A rapid and sensitive UPLC-MS/MS method for simultaneous determination of four potential mutagenic impurities at trace levels in ripretinib drug substance

In the synthesis of ripretinib, a new oral tyrosine kinase inhibitor, impurities could arise directly from starting materials, reagents and intermediates. Among these process impurities, four specific intermediate impurities were found to contain the structural alerts of primary aromatic amine and aldehyde groups, triggering the concern of potential mutagenic impurities (PMIs). Two complementary (quantitative) structure–activity relationship [(Q)SAR] evaluation systems (expert rule-based and statistics-based) were subsequently employed to assess and classify the mutagenic risk of the four known impurities. The Sarah prediction results of these four impurities were all positive and they were categorized as class 3, where the threshold of toxicological concern (TTC) of 1.5 μg d(−1) would apply.
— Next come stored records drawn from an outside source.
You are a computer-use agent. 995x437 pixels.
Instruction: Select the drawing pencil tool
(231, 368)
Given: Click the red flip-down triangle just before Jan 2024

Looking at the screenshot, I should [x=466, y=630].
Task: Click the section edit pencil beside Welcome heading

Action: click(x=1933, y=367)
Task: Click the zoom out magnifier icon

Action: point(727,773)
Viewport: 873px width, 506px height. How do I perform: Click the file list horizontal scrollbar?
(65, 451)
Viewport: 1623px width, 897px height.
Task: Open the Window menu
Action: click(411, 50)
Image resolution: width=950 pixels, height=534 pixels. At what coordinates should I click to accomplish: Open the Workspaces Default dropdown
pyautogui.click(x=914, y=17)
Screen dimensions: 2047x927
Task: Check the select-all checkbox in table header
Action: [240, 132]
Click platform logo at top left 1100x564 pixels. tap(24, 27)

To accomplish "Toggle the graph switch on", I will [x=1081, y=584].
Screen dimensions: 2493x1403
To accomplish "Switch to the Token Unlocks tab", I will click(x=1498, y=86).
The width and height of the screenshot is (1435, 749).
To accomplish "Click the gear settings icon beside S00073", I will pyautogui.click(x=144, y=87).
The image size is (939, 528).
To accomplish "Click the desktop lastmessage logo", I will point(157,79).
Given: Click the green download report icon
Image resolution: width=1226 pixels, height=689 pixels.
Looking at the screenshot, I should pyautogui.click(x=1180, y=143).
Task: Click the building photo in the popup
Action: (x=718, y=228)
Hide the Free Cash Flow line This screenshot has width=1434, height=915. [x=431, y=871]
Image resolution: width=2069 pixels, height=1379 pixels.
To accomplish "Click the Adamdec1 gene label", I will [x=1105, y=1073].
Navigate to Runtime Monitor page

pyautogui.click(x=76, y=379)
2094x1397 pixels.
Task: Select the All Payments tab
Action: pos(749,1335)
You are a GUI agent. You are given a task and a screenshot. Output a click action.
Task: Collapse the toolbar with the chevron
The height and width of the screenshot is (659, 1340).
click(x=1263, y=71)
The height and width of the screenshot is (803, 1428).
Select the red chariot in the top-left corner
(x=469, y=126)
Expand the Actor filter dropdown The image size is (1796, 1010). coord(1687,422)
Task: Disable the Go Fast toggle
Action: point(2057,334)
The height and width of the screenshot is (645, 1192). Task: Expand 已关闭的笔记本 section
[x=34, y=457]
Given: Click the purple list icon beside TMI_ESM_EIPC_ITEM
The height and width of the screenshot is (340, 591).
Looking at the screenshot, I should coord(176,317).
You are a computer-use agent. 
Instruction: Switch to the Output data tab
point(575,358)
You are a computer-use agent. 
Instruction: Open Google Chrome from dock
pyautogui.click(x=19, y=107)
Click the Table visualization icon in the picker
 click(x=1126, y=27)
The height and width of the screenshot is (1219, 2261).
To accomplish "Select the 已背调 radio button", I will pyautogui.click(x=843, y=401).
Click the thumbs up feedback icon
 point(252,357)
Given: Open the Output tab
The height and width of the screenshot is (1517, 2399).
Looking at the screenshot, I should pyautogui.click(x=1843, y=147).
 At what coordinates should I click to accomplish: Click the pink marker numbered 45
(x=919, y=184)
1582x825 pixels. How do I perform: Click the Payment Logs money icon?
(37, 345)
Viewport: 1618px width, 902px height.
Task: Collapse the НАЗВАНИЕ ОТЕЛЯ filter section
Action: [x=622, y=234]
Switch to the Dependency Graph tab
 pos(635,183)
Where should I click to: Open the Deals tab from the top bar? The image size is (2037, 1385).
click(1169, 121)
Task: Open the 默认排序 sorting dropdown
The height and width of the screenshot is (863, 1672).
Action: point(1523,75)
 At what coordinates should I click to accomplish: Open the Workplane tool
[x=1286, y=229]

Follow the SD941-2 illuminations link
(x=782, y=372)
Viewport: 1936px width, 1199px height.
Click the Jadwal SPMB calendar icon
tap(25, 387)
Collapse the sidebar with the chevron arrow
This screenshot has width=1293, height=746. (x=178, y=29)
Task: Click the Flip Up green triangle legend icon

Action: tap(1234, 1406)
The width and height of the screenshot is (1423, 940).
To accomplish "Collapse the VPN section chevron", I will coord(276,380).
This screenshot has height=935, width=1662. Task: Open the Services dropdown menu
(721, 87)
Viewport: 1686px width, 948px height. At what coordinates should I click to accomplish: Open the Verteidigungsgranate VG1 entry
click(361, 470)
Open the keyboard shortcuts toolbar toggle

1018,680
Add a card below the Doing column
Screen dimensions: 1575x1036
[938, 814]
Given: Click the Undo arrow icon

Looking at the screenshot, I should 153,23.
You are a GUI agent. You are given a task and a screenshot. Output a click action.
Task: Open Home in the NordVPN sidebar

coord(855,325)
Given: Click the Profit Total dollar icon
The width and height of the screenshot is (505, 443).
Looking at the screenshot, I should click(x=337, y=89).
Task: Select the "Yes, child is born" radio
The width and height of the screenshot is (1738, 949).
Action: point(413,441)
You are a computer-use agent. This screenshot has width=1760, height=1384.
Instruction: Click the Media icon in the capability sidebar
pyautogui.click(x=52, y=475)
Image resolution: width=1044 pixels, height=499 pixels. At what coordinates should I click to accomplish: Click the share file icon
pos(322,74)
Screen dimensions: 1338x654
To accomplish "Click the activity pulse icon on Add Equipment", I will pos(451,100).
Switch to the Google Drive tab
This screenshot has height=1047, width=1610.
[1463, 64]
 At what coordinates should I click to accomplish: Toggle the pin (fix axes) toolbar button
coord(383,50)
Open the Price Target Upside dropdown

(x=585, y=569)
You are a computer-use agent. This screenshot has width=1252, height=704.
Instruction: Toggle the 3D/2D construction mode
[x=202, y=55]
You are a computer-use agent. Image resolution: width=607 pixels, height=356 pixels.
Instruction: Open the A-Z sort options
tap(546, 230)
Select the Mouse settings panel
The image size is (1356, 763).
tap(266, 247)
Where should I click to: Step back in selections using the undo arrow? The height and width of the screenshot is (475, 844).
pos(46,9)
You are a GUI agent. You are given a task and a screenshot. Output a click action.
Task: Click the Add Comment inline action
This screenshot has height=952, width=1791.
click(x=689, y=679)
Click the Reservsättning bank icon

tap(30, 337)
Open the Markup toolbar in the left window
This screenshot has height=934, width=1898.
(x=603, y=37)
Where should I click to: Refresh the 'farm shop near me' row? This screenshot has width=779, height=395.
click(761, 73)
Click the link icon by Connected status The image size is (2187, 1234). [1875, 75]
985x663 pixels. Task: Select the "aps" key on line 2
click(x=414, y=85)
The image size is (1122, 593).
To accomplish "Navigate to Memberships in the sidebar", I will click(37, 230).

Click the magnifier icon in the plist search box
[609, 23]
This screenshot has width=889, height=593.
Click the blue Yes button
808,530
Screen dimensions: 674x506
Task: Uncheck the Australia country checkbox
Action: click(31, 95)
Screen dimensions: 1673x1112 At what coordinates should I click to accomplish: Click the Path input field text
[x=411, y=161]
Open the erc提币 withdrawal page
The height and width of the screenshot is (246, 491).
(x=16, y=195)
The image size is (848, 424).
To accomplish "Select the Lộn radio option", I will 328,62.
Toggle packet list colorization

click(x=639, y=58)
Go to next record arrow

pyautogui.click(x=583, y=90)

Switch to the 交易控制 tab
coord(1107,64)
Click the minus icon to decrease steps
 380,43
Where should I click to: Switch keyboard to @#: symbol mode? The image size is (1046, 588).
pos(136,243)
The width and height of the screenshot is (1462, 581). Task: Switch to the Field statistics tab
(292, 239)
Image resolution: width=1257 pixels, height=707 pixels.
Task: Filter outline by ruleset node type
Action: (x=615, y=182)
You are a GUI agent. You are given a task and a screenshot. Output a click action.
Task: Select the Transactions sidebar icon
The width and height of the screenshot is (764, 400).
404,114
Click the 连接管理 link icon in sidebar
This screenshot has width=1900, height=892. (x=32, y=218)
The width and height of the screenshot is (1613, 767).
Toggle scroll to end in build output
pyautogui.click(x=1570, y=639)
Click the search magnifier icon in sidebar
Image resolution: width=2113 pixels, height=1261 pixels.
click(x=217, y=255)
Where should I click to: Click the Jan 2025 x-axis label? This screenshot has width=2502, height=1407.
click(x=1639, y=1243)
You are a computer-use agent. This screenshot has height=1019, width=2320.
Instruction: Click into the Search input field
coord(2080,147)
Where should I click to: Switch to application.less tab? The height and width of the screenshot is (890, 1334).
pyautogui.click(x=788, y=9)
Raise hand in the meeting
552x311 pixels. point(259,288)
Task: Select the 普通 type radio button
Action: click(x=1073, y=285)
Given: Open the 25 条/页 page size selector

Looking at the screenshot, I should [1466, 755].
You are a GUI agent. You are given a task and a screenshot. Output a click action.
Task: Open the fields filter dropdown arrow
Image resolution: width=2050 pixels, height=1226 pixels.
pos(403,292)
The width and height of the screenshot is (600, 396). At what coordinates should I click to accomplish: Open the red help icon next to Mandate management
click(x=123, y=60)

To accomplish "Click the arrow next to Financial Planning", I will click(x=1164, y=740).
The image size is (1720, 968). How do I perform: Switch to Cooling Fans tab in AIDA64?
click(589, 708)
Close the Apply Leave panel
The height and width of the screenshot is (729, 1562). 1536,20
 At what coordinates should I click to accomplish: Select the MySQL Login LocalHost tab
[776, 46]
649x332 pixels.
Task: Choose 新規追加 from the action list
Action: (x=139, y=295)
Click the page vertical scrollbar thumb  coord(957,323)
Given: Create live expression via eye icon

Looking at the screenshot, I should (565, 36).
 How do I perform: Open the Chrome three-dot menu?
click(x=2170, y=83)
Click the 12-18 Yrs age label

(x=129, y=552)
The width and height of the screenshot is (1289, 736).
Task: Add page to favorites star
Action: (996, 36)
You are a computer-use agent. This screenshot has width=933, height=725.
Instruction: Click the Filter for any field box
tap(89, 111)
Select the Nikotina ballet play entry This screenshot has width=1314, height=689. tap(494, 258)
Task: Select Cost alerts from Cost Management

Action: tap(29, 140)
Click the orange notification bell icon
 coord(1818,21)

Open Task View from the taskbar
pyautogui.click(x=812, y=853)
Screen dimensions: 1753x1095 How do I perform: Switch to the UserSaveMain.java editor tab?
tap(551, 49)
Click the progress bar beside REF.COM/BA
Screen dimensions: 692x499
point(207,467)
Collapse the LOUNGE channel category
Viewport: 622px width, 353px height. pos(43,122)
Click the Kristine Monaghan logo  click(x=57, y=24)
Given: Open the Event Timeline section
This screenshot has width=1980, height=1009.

Hereby, a rapid and sensitive UPLC-MS/MS method was developed for the simultaneous and trace level quantification of the four PMIs in ripretinib drug substance. The separation was achieved on a C18 column under the optimized gradient elution program consuming only nine minutes and the four PMIs were all well separated from ripretinib so that they could be easily diverted to waste via a switch valve. The time-segmented multiple reaction monitoring (MRM) mode further improved the sensitivity and allowed for the quantification of the four PMIs as low as 10% of the acceptable limit. The method was fully validated, and proved sufficient in terms of selectivity, sensitivity, linearity, precision and accuracy. The factors involved in the method development and pathways for fragment ions of the four PMIs were also discussed and the study will contribute to risk management of PMIs present in ripretinib.